Contrave trial shows patients more likely to lose weight

Orexigen announces that results from its COR-I trial of Contrave were published online in the journal Lancet. COR-I was the largest of the four, 56-week, phase three trials supporting the new drug application for Contrave, currently under review by the US FDA.

Results show that patients were two to three times more likely to lose at least five or 10 percent of their body weight compared to those taking placebo, on both an intent-to-treat (ITT) and completers basis.

Many patients with obesity are at higher risk for diabetes and cardiovascular disease, so evaluating the impact of weight loss on markers of cardiovascular and metabolic risk was a key objective of the COR (Contrave Obesity Research) phase three program.

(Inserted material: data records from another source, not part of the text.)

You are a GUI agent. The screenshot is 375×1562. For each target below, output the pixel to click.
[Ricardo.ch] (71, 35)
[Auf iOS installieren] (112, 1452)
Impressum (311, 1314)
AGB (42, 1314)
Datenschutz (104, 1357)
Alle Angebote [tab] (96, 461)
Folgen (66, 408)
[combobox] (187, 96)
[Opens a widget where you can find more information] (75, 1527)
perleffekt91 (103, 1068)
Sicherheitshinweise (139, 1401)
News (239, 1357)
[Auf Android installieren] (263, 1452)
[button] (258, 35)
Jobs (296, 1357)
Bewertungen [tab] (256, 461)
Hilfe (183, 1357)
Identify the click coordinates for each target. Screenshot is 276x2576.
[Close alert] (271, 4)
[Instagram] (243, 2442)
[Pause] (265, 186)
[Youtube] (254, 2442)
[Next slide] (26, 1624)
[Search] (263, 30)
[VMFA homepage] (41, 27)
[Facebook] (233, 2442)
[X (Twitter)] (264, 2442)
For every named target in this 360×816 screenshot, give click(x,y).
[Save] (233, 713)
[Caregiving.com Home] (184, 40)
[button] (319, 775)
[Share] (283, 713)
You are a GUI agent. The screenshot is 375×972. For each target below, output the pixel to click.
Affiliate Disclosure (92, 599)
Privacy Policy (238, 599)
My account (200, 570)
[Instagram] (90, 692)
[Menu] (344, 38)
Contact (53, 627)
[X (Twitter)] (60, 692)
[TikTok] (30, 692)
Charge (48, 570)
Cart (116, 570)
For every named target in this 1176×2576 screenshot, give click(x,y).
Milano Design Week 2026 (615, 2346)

There were significant improvements over placebo in waist circumference, insulin resistance, HDL cholesterol, triglycerides, and hsCRP, which are well-known and accepted measures of cardiometabolic risk.

Patients also showed significant improvements in patient-reported control of eating, including reduced food cravings and reduced difficulty resisting food cravings.

"The secondary health benefits of weight loss are critical to understanding the potential role of pharmacotherapy in managing overweight and obese patients," said Frank Greenway, MD, medical director, Pennington Center Outpatient Research Clinic and lead investigator for the study.

"This study showed that treatment with Contrave has meaningful impact on markers of cardiometabolic risk, demonstrating its potential to be an important new approach to the treatment of obesity."

Additional findings from patients on Contrave32 (32mg naltrexone sustained release (SR)/360mg bupropion SR):

• 34 percent of patients completing the study lost at least 10 percent of their body weight as compared to 11 percent on placebo (p<0.0001).

• Patients taking Contrave showed significant improvements in important secondary endpoints: waist circumference (-6.2 cm on Contrave32 vs -2.5 cm on placebo), insulin resistance (-20.2 percent vs -5.9 percent), HDL cholesterol (+8.0 percent vs +0.8 percent), triglycerides (-12.7 percent vs -3.1 percent) and hsCRP (-29.0 percent vs -16.7 percent) compared to patients taking placebo on an ITT basis.

The most frequently observed treatment-emergent adverse events in COR-I included nausea, headache, constipation and upper respiratory tract infection. Adverse events in the Contrave groups were generally mild to moderate in intensity, transient, and did not result in discontinuation for most patients.

Mean systolic blood pressure decreased from baseline to endpoint by 1.6 mmHg for patients taking Contrave32 and 2.8 mmHg for patients on placebo. As expected, greater weight loss was associated with greater reductions in blood pressure.

"As a clinician, I was comforted to see that the safety findings from the largest of the phase three studies of Contrave were consistent with the known effects of its constituent components," said Ken Fujioka, MD, director of nutrition and metabolic research at Scripps Clinic and investigator in this study.

"When studying a combination therapy, a primary goal is making sure that the combination does not result in a different safety profile from what is already known about the constituent components. Contrave achieved that goal: the adverse event profile was consistent with the 20-year history of use of these products."